Expo “L’esprit français – Contre-cultures” à La Maison Rouge à Paris.

Exposition « L’esprit français Contre-cultures, 1969-1989 » à La Maison Rouge à Paris.
Quel chahut et quelle énergie à la Maison Rouge avec ce large pan des contre-cultures, des années post-68 à la chute du mur de Berlin, en 1989. Affiches, revues, disques, tracts, œuvres d’art, tout se mêle dans cette expo menée par les commissaires aguerris Guillaume Dessange et François Piron. Des peintures de Michel Parmentier aux unes d’Hara-Kiri, des photographies de Pierre Molinier aux dessins de Pierre Klossowski, d’une sculpture-guillotine de Michel Journiac aux toiles bleues de Jacques Monory, en passant par les fresques vitaminées de Kiki Picasso ou l’installation de Claude Lévêque en hommage à la musique de Bérurier Noir, on navigue bien entre nostalgie et plaisirs.

- Données à examiner:
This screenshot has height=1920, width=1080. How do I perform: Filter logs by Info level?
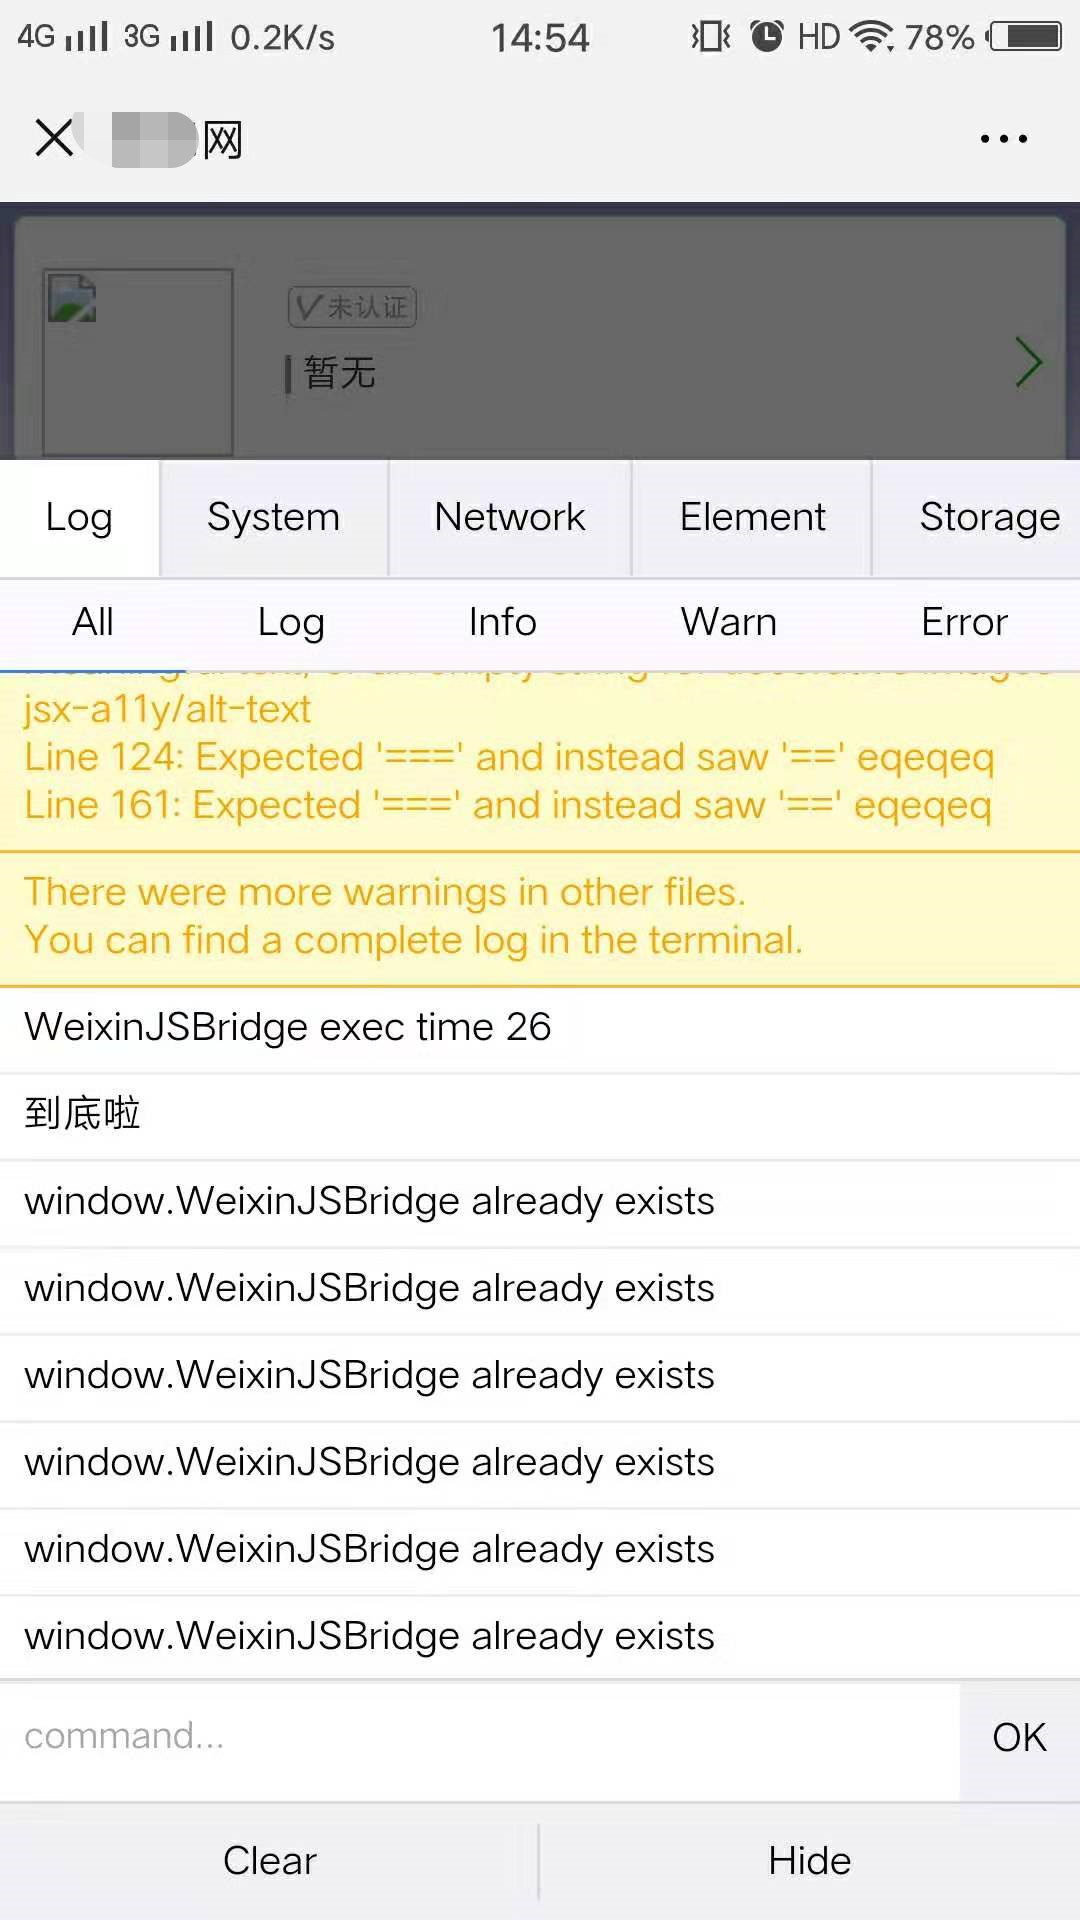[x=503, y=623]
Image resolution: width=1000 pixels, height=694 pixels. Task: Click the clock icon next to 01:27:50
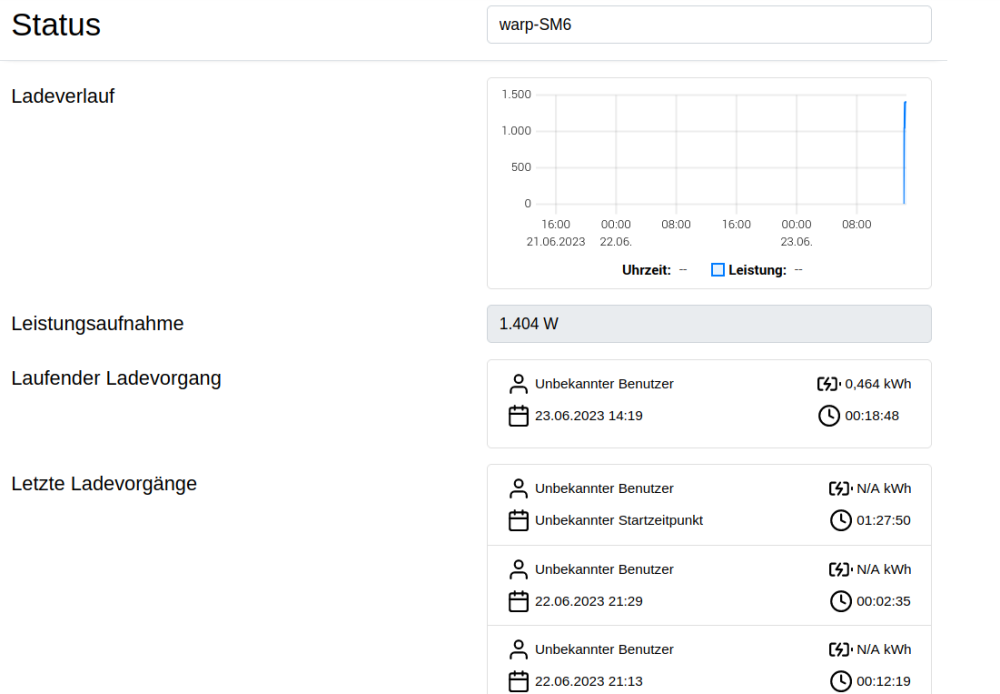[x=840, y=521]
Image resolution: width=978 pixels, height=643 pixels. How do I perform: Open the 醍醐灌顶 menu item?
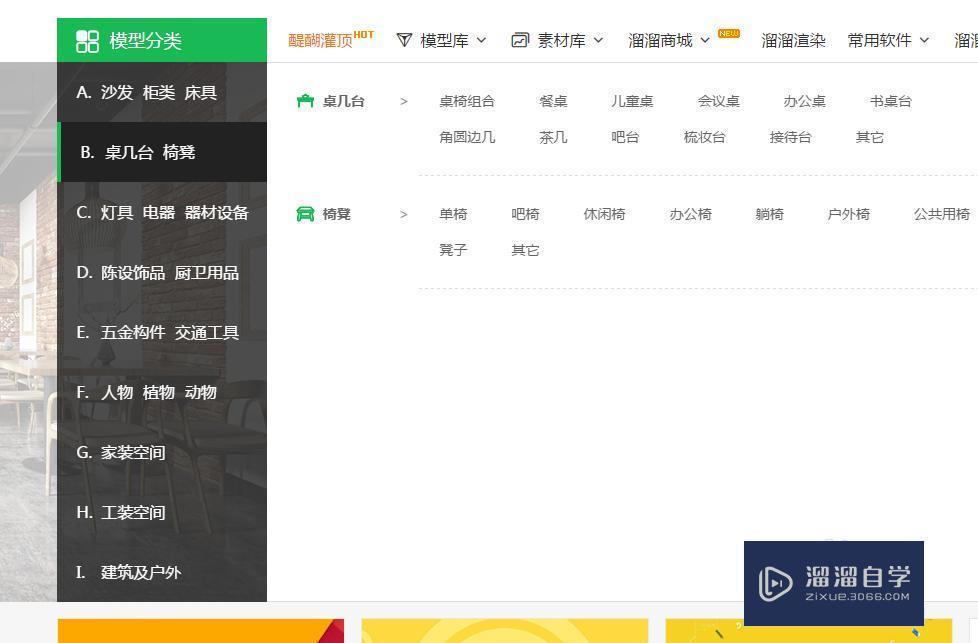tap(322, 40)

- Consigne 1: D'après le texte, qui sont les commissaires de l'exposition ?
- Consigne 2: Reproduisez, s'il vous plaît, le passage du texte qui commence par « Quel chahut et » et se poursuit jusqu'à « nostalgie et plaisirs. ».
Appuyez-vous uniquement sur le texte.

- Réponse finale 1: Guillaume Dessange et François Piron.

- Réponse finale 2:
Quel chahut et quelle énergie à la Maison Rouge avec ce large pan des contre-cultures, des années post-68 à la chute du mur de Berlin, en 1989. Affiches, revues, disques, tracts, œuvres d’art, tout se mêle dans cette expo menée par les commissaires aguerris Guillaume Dessange et François Piron. Des peintures de Michel Parmentier aux unes d’Hara-Kiri, des photographies de Pierre Molinier aux dessins de Pierre Klossowski, d’une sculpture-guillotine de Michel Journiac aux toiles bleues de Jacques Monory, en passant par les fresques vitaminées de Kiki Picasso ou l’installation de Claude Lévêque en hommage à la musique de Bérurier Noir, on navigue bien entre nostalgie et plaisirs.